(Testo dato):

::::::::::

Viola Stefanello
Si può vivere della propria arte? Questa domanda, che da sempre assilla gli artisti, può valere, con qualche differenza, anche per chi oggi fa meme. Bilancio e prospettive di un mestiere che sta ancora cercando una sua definizione.
C’è stato un periodo, più o meno tra il 2017 e il 2021, in cui per reperire tutti i meme di cui sentivo il bisogno – molti più di quelli di cui la persona media necessita per vivere dignitosamente, comunque – mi affidavo ai gruppi su Facebook. In questi gruppi, i membri erano incoraggiati a creare contenuti che riflettessero l’estetica, i riferimenti culturali e il senso dell’umorismo dei fondatori, il più delle volte amministratori di pagine già note, e in cambio ottenevano di essere riconosciuti come brillanti e divertenti da persone che loro stessi ritenevano brillanti e divertenti. I meme migliori finivano sulla pagina del gruppo, e da lì potevano essere visti e condivisi anche migliaia di volte.
Ok, ma cosa c’era oltre la soddisfazione di vedersi apprezzati e ricondivisi? Soldi pochi, anche se sicuramente giravano: gli amministratori delle pagine più popolari potevano aprire uno store online, vendere magliette, cappellini e tote bag con i propri loghi, ma non era una strada intrapresa da molti. Lo scopo principale di chi partecipava a questi gruppi era aderire a una sottocultura, contribuire allo sviluppo di una comunità. Il tutto senza aspettarsi gratificazioni particolari, un po’ come chi scrive fanfiction senza l’ambizione di essere pubblicato.

::::::::::

(Consegna):
Traduci in inglese la seguente frase del testo sui meme: «I meme migliori finivano sulla pagina del gruppo, e da lì potevano essere visti e condivisi anche migliaia di volte.» I dati non hanno alcun rapporto con il testo sui meme.

(Elenco dati):
::::::::::

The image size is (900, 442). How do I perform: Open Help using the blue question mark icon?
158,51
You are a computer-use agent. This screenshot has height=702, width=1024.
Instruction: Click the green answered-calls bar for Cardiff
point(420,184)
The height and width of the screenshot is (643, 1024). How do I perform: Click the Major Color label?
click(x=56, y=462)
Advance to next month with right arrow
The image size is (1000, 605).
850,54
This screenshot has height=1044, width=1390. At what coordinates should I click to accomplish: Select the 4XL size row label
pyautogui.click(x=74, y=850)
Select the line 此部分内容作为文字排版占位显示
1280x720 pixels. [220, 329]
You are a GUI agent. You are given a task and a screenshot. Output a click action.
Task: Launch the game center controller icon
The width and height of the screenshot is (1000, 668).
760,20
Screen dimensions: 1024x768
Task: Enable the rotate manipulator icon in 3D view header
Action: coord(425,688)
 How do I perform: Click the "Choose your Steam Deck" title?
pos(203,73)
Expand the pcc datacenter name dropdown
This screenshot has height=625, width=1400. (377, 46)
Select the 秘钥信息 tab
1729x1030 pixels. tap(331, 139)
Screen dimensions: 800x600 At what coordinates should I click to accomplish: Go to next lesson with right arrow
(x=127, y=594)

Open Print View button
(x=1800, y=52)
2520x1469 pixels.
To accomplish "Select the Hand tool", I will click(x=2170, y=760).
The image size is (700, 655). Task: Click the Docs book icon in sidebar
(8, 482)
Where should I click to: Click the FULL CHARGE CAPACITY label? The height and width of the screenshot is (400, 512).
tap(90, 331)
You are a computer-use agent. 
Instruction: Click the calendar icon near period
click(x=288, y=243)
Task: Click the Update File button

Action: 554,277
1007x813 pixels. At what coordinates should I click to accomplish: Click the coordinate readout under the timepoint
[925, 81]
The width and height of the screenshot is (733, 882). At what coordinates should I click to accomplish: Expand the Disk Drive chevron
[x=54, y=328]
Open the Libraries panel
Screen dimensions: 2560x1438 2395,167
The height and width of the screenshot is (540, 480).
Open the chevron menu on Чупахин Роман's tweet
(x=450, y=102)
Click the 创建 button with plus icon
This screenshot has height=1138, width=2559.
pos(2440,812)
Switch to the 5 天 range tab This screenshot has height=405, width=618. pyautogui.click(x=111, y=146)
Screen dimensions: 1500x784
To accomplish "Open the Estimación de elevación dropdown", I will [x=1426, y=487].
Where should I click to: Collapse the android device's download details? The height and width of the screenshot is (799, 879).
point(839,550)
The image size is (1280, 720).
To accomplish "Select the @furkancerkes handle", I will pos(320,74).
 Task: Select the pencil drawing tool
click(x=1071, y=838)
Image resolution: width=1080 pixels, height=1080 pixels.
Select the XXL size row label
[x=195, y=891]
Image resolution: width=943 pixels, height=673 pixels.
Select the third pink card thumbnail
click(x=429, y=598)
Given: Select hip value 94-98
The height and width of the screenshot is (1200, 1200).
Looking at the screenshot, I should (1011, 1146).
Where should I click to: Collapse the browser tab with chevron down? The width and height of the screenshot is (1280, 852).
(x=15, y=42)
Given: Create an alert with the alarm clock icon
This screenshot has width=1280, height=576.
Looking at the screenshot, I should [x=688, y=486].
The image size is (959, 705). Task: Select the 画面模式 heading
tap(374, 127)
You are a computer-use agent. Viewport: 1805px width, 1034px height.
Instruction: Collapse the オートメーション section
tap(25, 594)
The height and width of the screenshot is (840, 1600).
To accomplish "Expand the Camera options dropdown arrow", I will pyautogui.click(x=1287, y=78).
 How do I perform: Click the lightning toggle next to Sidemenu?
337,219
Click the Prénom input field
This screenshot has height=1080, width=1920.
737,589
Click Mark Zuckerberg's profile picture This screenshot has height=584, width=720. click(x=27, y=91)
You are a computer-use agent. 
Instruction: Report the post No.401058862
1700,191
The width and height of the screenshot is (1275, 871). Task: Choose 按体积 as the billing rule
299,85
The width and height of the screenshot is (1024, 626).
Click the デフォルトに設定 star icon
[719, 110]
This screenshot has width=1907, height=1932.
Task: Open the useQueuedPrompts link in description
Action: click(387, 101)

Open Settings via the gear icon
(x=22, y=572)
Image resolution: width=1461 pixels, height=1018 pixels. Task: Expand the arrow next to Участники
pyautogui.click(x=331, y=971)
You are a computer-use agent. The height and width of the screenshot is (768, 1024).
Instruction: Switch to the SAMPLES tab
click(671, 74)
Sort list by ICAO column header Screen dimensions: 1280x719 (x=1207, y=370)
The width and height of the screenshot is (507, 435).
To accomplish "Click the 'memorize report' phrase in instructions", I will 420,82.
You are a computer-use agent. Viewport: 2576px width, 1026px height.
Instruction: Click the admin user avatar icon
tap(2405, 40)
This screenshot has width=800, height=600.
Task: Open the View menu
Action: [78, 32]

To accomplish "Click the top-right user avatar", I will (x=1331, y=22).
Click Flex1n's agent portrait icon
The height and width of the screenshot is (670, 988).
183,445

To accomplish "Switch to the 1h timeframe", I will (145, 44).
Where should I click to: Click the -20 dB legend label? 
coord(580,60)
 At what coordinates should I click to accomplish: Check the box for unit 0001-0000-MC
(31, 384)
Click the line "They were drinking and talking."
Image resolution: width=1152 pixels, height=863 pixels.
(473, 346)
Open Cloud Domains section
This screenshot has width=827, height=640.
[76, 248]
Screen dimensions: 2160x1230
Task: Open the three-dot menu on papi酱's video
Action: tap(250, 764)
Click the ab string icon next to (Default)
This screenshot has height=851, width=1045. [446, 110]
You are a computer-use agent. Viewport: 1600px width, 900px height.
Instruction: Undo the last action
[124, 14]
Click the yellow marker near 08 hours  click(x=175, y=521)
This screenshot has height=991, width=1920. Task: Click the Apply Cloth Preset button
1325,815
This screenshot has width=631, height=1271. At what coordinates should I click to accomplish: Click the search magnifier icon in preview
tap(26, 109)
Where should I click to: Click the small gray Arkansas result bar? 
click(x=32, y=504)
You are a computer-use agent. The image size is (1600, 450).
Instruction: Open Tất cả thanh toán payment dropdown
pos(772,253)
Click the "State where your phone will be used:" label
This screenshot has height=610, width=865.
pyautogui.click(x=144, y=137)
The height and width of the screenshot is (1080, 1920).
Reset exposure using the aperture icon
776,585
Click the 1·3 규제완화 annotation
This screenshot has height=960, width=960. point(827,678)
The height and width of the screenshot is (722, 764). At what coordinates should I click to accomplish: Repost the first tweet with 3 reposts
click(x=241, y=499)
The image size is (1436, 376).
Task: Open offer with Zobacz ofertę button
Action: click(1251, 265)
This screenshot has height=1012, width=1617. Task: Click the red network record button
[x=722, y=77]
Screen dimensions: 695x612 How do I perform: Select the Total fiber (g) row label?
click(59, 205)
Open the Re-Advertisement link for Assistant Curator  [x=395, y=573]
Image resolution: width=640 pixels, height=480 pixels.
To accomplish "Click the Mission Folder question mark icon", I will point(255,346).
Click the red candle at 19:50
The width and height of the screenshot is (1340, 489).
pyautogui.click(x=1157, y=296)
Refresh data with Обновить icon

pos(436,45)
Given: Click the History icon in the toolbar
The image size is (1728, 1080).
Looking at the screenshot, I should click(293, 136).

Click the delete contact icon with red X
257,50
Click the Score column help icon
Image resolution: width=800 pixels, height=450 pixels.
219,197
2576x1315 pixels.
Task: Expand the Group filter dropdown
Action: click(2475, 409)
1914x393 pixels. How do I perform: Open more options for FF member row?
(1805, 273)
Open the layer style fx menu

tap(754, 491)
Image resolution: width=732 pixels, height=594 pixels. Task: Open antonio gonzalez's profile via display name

::::::::::

(Risposta corretta):
The best memes ended up on the group's page, and from there they could be seen and shared even thousands of times.